== TASK OBJECTIVE ==
Nothing in the entries may be dropped: restate them word for word.

——

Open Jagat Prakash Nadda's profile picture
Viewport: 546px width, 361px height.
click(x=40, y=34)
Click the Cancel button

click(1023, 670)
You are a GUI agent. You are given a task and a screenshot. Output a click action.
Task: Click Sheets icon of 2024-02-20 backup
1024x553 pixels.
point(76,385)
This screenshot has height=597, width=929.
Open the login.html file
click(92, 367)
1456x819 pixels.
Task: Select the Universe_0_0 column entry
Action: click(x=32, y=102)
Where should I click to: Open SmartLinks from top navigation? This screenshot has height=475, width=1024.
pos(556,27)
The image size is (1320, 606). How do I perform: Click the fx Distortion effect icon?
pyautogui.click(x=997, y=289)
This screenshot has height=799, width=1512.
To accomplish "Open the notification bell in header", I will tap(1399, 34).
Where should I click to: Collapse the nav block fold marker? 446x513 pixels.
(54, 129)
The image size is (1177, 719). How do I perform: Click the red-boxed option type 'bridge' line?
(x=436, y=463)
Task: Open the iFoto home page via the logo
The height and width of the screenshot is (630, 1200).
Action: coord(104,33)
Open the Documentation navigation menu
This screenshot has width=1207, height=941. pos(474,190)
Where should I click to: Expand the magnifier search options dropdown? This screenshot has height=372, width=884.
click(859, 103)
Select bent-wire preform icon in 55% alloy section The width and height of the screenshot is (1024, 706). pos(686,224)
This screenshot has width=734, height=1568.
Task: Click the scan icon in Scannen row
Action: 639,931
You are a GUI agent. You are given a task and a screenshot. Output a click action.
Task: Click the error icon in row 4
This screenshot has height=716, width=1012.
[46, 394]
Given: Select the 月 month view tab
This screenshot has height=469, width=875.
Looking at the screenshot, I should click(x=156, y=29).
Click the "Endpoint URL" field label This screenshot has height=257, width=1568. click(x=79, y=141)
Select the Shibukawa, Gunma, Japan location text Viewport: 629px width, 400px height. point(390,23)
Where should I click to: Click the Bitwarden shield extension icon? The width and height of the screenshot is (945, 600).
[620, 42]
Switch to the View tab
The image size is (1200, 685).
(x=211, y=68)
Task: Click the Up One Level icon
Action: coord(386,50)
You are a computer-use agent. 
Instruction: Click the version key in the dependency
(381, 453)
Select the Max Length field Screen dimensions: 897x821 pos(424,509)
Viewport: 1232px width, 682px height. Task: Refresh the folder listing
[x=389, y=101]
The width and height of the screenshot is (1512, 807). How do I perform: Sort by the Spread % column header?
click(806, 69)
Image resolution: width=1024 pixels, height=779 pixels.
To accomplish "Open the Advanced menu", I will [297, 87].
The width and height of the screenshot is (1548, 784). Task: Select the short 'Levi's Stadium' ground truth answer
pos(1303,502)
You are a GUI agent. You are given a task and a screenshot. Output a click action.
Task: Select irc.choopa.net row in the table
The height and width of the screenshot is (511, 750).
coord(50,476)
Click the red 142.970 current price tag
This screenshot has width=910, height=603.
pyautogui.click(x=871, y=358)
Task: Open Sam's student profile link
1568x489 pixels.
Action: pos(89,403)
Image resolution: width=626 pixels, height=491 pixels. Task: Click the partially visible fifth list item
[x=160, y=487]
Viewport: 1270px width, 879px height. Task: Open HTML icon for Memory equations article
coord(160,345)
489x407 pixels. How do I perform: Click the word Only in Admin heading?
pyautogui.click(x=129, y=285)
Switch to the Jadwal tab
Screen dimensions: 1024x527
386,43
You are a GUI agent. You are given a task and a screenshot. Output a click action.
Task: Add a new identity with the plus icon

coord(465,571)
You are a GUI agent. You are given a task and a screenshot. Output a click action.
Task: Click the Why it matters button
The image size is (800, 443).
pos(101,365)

——

== RESPONSE AREA ==
Open Jagat Prakash Nadda's profile picture
Viewport: 546px width, 361px height.
click(x=40, y=34)
Click the Cancel button

click(1023, 670)
You are a GUI agent. You are given a task and a screenshot. Output a click action.
Task: Click Sheets icon of 2024-02-20 backup
1024x553 pixels.
point(76,385)
This screenshot has height=597, width=929.
Open the login.html file
click(92, 367)
1456x819 pixels.
Task: Select the Universe_0_0 column entry
Action: click(x=32, y=102)
Where should I click to: Open SmartLinks from top navigation? This screenshot has height=475, width=1024.
pos(556,27)
The image size is (1320, 606). How do I perform: Click the fx Distortion effect icon?
pyautogui.click(x=997, y=289)
This screenshot has height=799, width=1512.
To accomplish "Open the notification bell in header", I will tap(1399, 34).
Where should I click to: Collapse the nav block fold marker? 446x513 pixels.
(54, 129)
The image size is (1177, 719). How do I perform: Click the red-boxed option type 'bridge' line?
(x=436, y=463)
Task: Open the iFoto home page via the logo
The height and width of the screenshot is (630, 1200).
Action: coord(104,33)
Open the Documentation navigation menu
This screenshot has width=1207, height=941. pos(474,190)
Where should I click to: Expand the magnifier search options dropdown? This screenshot has height=372, width=884.
click(859, 103)
Select bent-wire preform icon in 55% alloy section The width and height of the screenshot is (1024, 706). pos(686,224)
This screenshot has width=734, height=1568.
Task: Click the scan icon in Scannen row
Action: 639,931
You are a GUI agent. You are given a task and a screenshot. Output a click action.
Task: Click the error icon in row 4
This screenshot has height=716, width=1012.
[46, 394]
Given: Select the 月 month view tab
This screenshot has height=469, width=875.
Looking at the screenshot, I should click(x=156, y=29).
Click the "Endpoint URL" field label This screenshot has height=257, width=1568. click(x=79, y=141)
Select the Shibukawa, Gunma, Japan location text Viewport: 629px width, 400px height. point(390,23)
Where should I click to: Click the Bitwarden shield extension icon? The width and height of the screenshot is (945, 600).
[620, 42]
Switch to the View tab
The image size is (1200, 685).
(x=211, y=68)
Task: Click the Up One Level icon
Action: coord(386,50)
You are a computer-use agent. 
Instruction: Click the version key in the dependency
(381, 453)
Select the Max Length field Screen dimensions: 897x821 pos(424,509)
Viewport: 1232px width, 682px height. Task: Refresh the folder listing
[x=389, y=101]
The width and height of the screenshot is (1512, 807). How do I perform: Sort by the Spread % column header?
click(806, 69)
Image resolution: width=1024 pixels, height=779 pixels.
To accomplish "Open the Advanced menu", I will [297, 87].
The width and height of the screenshot is (1548, 784). Task: Select the short 'Levi's Stadium' ground truth answer
pos(1303,502)
You are a GUI agent. You are given a task and a screenshot. Output a click action.
Task: Select irc.choopa.net row in the table
The height and width of the screenshot is (511, 750).
coord(50,476)
Click the red 142.970 current price tag
This screenshot has width=910, height=603.
pyautogui.click(x=871, y=358)
Task: Open Sam's student profile link
1568x489 pixels.
Action: pos(89,403)
Image resolution: width=626 pixels, height=491 pixels. Task: Click the partially visible fifth list item
[x=160, y=487]
Viewport: 1270px width, 879px height. Task: Open HTML icon for Memory equations article
coord(160,345)
489x407 pixels. How do I perform: Click the word Only in Admin heading?
pyautogui.click(x=129, y=285)
Switch to the Jadwal tab
Screen dimensions: 1024x527
386,43
You are a GUI agent. You are given a task and a screenshot. Output a click action.
Task: Add a new identity with the plus icon

coord(465,571)
You are a GUI agent. You are given a task and a screenshot. Output a click action.
Task: Click the Why it matters button
The image size is (800, 443).
pos(101,365)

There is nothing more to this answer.